探討PML及PML-RARα的小類泛素修飾對Daxx結合之專一性

Abstract

骨髓性淋巴癌(PML)和類色素酸接受體α(RARα)的融合造成了急性前骨髓性 白血病（acute promyelocytic leukemia, APL）。類色素酸活性調控下游基因表現影響 了血球的發育，在APL 細胞中，許多corepressor，像NcoR, SMRT, HDACs 與PML、 RARα相互作用而更加抑制了RARα下游基因。此外，最近的研究報導Daxx 與 PML 作用會促使更多的co-repressor 結合到PML-RARα上，此作用是藉著PML 上 的Lys160 site 的小類泛素修飾蛋白（small ubiquitin-like modifier, SUMO）與Daxx 上的特定胺基酸的SUMO interacting motif (SIM)結合，但Daxx 如何和sumoylated 的PML 專一性結合的機制尚未清楚。 在這篇論文中， 我們藉由不同的方法， 得知PML/PML-RARα 上三個 SUMO-acceptor Lys（Lys65, Lys160, Lys490）都會與Daxx 相互作用。並探討了PML 及PML-RARα上三個Lys residue 受SUMO 修飾的不同，訂出了每一個Lys 所代表 的修飾位置，並發現這些Lys 受SUMO 修飾是相互影響的，將Lys 突變成Arg， 會影響其他site 的SUMO 修飾，顯示了PML 上每個Lys 的sumoylation 不是獨立 的。 我們還發現了外加與Daxx SUMO interacting motif (SIM)序列一樣的peptide， 可以有效的回復Daxx 所造成的轉錄抑制，促使RAR 下游基因的表現。將此peptide 加至來自APL 的細胞：NB4 中，可以有效的降低NB4 不正常的生長速度。
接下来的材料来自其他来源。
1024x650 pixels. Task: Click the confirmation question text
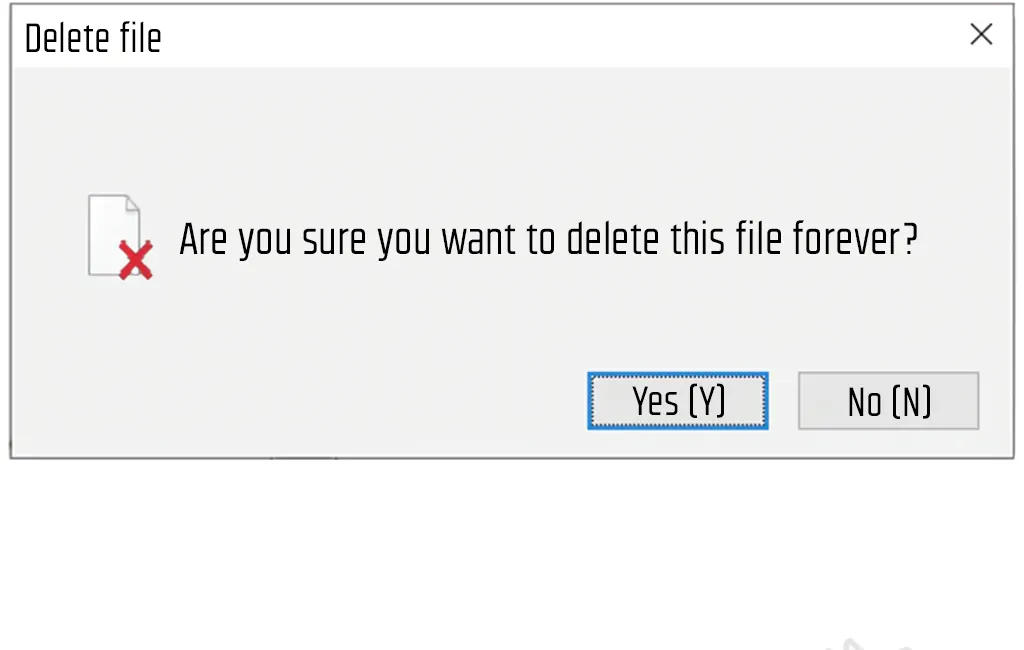(548, 240)
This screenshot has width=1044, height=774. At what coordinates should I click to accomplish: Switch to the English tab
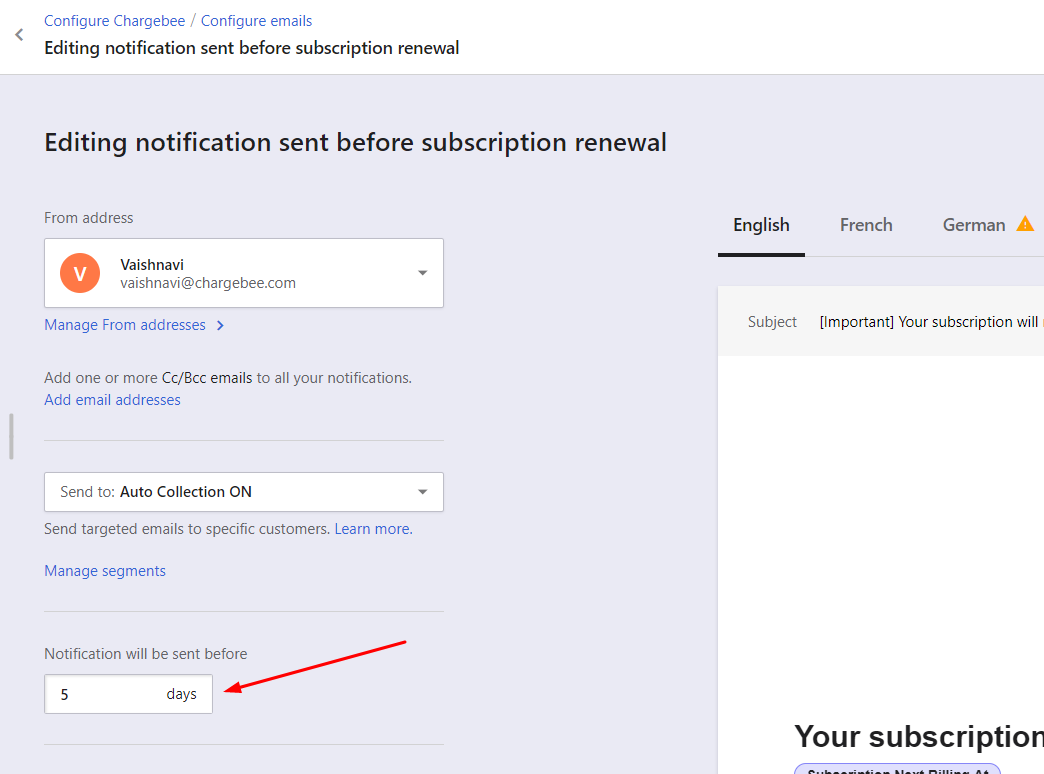coord(761,225)
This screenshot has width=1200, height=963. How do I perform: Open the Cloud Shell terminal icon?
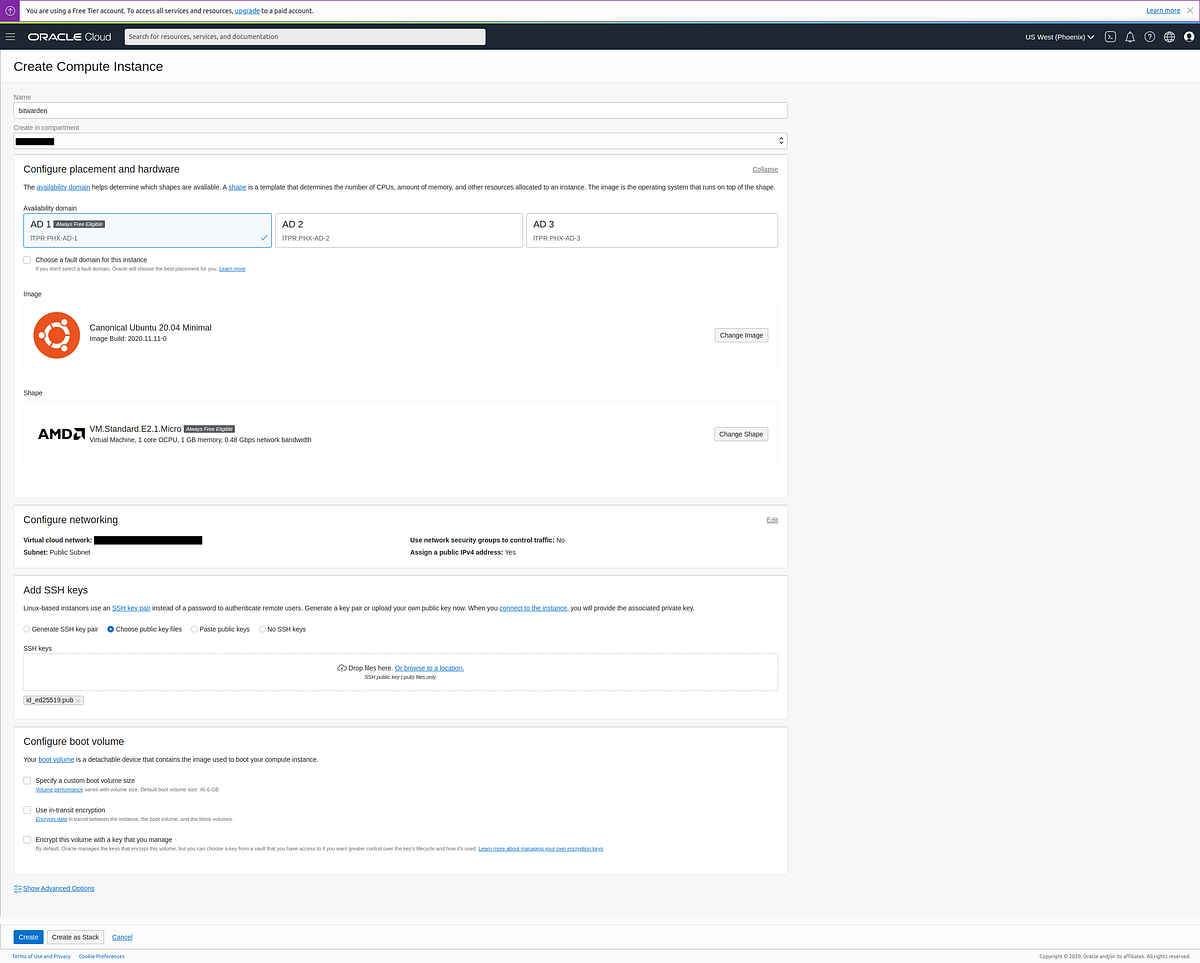pos(1110,36)
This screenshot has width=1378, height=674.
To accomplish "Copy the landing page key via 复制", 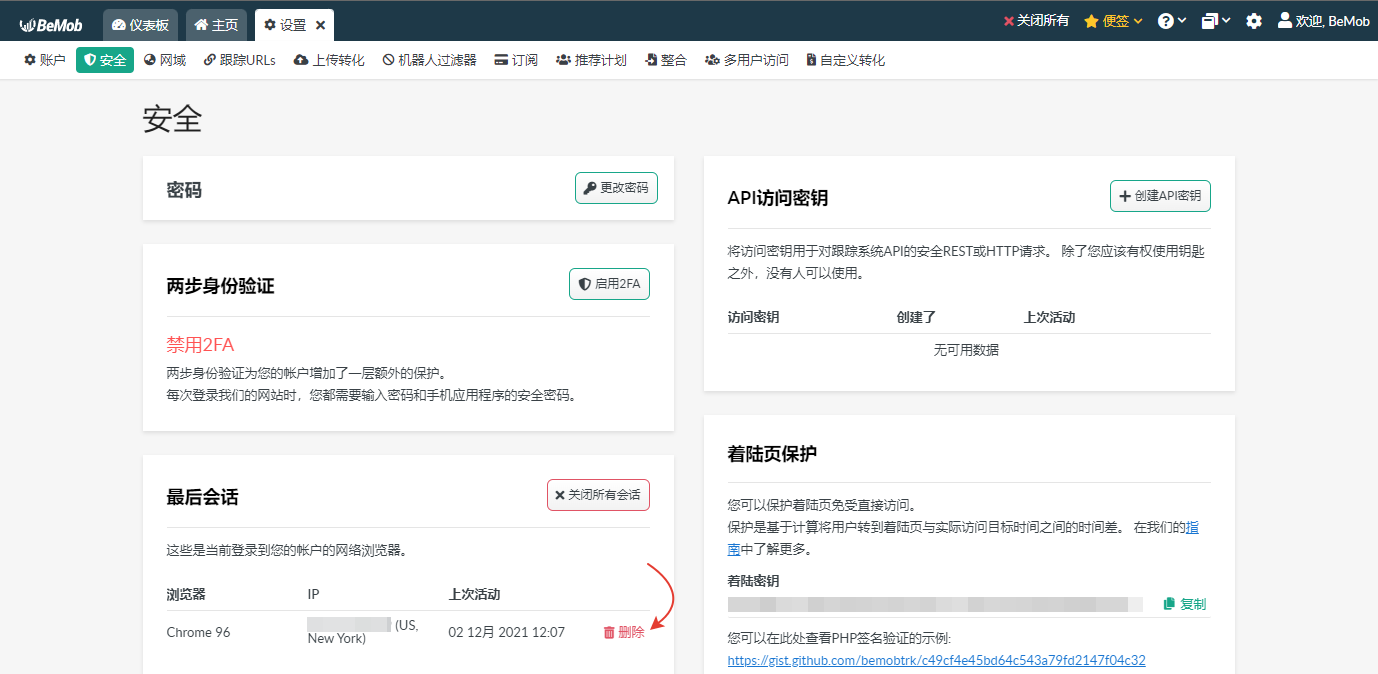I will point(1185,604).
綜合言 之，本篇論文詳加瞭解了PML 及PML-RARα上的sumoylation 和Daxx 的專一性 結合，更證明了Daxx-SIM 可以當作一個有效抑制APL transformarion 的治療方法。

PML (promyelocytic leukemia gene) fused to retinoic acid receptor α (RARα), derived from the t(15;17) translocation, causes acute promyelocytic leukemia (APL). Several transcriptional corepressors such as NcoR, SMRT and HDACs were shown to associate with PML-RARα, leading to transcriptional repression. Besides, recent reports indicated that Daxx could contribute to transcriptional repression of PML/RARα-targeted genes via interacting with SUMO modification at Lys160 of PML portion. The specificity of how Daxx binds to sumoylated PML has not been well characterized. In this study, we used different approaches to show that all three SUMO-acceptor Lys sites of PML and PML-RARα are important for Daxx interaction. In addition, we found that sumoylation level of PML at each Lys acceptor site is affected by each other when individual sumoylation site was mutated, indicating that PML sumoylation at each Lys acceptor is not independent. In addition, we found exogenous Daxx SUMO-interacting motif (SIM) peptide could reverse Daxx-elicited repression on PML-RARα-mediated reporter activity and could affect APL cell line-NB4 cells proliferation rate. Together, our studies elucidate the sumoylation-mediated interaction between PML or PML-RARα and Daxx and provide the evidence that Daxx-SIM peptide may be considered a potential agent for blocking APL-mediated transformation phenotype.